Dal varo dell’ultima manovra, le modifiche alla portata applicativa del meccanismo di pensionamento denominato ‘Opzione donna‘ hanno fatto discutere ed hanno lasciato spazio a non poche proposte e richieste di correzione. Ecco perché con l’imminenza dell’approvazione del decreto Lavoro, tra le possibili novità in vista emerge anche quella di un ampliamento del regime di pensione anticipata, di cui alla citata Opzione prevista per le lavoratrici. Il Governo sembrava intenzionato ad apporre degli aggiustamenti alle regole sul meccanismo. Tuttavia c’è stato uno stop alle modifiche in materia.
Aggiornamento: no al ripristino di “Opzione donna” come era fino al 2022. La Camera ha infatti bocciato le mozioni dell’opposizione che volevano un ritorno al “vecchio meccanismo” modificato dall’ultima legge di Bilancio. Pertanto al momento rimangono attivi i nuovi requisiti previsti dalla Manovra 2023, così come recepiti e illustrati dall’INPS con la circolare 25/2023.
Quali novità avremmo potuto avere con un voto favorevole della mozione della minoranza per Opzione donna? Proviamo a fare chiarezza nel corso di questo articolo.
Opzione donna 2023: le modifiche di cui alla manovra e l’assetto precedente
Da quasi 20 anni il meccanismo agevolato di pensionamento denominato ‘Opzione donna’ è operativo in Italia. In passato il sistema permette l’uscita dal mondo del lavoro e il pensionamento:
- a 58 anni di età per le dipendenti e a 59 per le lavoratrici autonome (requisito anagrafico);
- raggiungendo il requisito di 35 anni di contributi regolarmente versati.
A controbilanciare l’agevolazione in oggetto il fatto che l’assegno pensionistico è quantificato con un sistema del tutto contributivo e, dunque, meno conveniente per la lavoratrice rispetto al retributivo.
Le ultime novità giunte con la legge di Bilancio 2023 hanno di fatto ristretto notevolmente il bacino delle potenziali beneficiarie di Opzione donna, in quanto queste debbono alla data della domanda:
- essere state licenziate o essere dipendenti in aziende con tavolo di crisi aperto presso il Ministero;
- avere una disabilità acclarata e certificata uguale o maggiore del 74% (invalidità civile);
- assistere, da almeno 6 mesi, persone disabili conviventi, con handicap acclarato in stato di gravità ex legge 104.
Non solo.

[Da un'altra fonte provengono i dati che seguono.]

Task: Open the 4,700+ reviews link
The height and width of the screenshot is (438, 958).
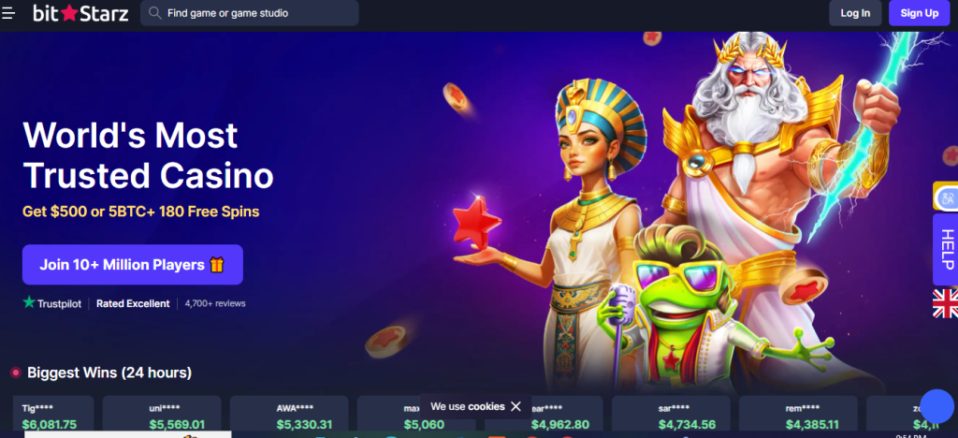Action: [215, 303]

L’attuale maggior rigidità del meccanismo di pensionamento agevolato “Opzione Donna” è data anche dall’aggiornamento dei requisiti di età e di contributi raggiunti entro il 31 dicembre dello scorso anno. Questo il quadro:
- età minima pari a 60 anni sia per le lavoratrici subordinate che per le autonome;
- anticipo di un anno per ciascun figlio, entro un massimo di due con di conseguenza 58 anni per chi ha avuto due figli (come pure per le disoccupate).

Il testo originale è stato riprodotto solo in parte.